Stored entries

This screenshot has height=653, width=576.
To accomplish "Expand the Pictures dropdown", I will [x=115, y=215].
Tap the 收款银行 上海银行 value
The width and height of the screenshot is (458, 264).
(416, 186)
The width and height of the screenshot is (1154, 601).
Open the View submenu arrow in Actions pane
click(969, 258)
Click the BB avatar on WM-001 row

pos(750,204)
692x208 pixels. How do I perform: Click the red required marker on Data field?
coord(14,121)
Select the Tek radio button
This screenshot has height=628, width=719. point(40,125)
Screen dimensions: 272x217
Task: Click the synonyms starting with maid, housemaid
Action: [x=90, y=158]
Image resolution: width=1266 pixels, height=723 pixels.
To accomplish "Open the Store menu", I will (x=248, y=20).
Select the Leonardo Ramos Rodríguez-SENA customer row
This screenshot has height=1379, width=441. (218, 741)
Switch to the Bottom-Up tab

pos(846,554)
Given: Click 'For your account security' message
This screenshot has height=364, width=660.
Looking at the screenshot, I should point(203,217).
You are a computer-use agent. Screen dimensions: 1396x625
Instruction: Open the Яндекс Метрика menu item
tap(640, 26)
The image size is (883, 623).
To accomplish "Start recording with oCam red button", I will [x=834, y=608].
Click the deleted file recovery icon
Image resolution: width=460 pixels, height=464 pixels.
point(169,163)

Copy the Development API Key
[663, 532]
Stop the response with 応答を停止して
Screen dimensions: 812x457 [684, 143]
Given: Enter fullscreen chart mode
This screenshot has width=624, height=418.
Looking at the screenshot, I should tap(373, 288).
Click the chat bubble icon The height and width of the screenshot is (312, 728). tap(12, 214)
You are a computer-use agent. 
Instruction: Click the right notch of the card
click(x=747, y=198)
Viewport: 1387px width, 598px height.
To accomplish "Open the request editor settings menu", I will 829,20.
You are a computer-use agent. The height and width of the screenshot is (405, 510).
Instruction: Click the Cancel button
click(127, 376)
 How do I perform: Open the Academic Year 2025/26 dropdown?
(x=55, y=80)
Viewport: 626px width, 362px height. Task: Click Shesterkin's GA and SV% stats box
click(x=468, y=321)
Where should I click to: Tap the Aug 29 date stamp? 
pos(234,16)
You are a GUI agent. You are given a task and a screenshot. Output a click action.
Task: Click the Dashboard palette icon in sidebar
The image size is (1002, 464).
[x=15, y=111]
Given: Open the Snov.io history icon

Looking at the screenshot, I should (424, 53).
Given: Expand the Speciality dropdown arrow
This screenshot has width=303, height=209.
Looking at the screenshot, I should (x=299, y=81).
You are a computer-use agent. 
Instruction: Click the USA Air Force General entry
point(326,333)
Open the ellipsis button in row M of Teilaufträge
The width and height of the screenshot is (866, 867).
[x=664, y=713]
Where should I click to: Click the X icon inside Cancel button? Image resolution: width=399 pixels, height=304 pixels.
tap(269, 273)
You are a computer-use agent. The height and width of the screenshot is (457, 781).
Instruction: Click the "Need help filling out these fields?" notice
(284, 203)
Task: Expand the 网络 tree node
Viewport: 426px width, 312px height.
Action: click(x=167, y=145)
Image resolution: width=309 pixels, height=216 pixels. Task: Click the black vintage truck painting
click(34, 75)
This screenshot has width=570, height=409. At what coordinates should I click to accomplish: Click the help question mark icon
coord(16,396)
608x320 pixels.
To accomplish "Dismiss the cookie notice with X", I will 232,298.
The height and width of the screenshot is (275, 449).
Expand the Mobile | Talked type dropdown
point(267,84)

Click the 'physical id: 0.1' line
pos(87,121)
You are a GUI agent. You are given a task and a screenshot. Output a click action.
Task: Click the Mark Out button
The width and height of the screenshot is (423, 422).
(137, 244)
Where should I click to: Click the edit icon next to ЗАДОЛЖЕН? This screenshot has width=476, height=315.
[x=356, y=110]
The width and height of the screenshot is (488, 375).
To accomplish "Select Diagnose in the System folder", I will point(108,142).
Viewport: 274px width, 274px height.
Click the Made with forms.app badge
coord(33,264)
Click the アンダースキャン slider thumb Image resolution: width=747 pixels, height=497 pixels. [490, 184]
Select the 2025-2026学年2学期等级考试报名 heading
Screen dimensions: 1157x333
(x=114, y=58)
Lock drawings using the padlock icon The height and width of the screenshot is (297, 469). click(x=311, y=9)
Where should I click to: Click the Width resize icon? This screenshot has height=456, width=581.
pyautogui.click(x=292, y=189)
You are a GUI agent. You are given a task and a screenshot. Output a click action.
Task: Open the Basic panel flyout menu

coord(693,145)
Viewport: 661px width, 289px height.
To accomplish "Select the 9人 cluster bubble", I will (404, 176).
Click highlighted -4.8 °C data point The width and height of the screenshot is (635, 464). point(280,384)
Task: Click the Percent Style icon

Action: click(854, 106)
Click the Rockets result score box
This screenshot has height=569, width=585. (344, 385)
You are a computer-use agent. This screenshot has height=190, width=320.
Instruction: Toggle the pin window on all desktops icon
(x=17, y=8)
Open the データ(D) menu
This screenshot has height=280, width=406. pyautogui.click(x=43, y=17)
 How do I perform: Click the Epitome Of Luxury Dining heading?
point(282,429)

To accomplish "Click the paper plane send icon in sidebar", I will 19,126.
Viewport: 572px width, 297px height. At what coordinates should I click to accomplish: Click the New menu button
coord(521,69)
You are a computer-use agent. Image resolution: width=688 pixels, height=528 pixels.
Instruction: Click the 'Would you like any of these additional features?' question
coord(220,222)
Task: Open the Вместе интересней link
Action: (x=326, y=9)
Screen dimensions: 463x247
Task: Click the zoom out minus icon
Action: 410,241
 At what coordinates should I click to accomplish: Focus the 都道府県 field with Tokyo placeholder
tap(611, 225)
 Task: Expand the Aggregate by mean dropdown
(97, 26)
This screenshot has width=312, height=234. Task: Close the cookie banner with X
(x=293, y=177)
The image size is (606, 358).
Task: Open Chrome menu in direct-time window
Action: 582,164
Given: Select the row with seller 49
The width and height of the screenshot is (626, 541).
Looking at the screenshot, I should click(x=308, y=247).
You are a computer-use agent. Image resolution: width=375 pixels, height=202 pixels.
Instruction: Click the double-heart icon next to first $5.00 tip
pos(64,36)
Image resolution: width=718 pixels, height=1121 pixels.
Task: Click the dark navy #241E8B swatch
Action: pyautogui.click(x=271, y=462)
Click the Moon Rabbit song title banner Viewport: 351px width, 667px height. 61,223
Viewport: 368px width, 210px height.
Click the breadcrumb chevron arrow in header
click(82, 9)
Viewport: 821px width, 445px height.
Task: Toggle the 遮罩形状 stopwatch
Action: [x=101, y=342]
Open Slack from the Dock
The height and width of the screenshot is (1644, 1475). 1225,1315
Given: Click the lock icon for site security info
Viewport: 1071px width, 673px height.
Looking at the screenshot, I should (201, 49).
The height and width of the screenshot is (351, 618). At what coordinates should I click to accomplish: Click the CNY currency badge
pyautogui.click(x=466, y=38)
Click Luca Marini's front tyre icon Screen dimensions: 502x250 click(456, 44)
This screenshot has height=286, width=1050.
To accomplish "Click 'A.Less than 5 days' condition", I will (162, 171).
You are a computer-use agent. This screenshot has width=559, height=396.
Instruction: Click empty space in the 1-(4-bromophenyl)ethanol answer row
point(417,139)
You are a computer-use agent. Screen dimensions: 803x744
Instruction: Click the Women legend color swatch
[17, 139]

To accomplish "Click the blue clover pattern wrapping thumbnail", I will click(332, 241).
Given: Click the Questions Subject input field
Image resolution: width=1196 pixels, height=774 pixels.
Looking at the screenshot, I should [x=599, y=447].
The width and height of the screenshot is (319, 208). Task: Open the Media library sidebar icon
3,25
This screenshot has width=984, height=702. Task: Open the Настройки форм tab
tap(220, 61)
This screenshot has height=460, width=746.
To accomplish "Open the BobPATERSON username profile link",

Assignment:
Every line holding the string "computer" should be copied here, so please find those lines in the data.

Solution:
You are a computer-use agent. Screen dimensions: 1396x625
You are a computer-use agent. 
You are a computer-use agent. The height and width of the screenshot is (405, 510).
You are a computer-use agent. 
You are a computer-use agent. The height and width of the screenshot is (457, 781).
You are a computer-use agent. This screenshot has height=190, width=320.
You are a computer-use agent. Image resolution: width=688 pixels, height=528 pixels.
You are a computer-use agent. Image resolution: width=375 pixels, height=202 pixels.
You are a computer-use agent. This screenshot has width=559, height=396.
You are a computer-use agent. Screen dimensions: 803x744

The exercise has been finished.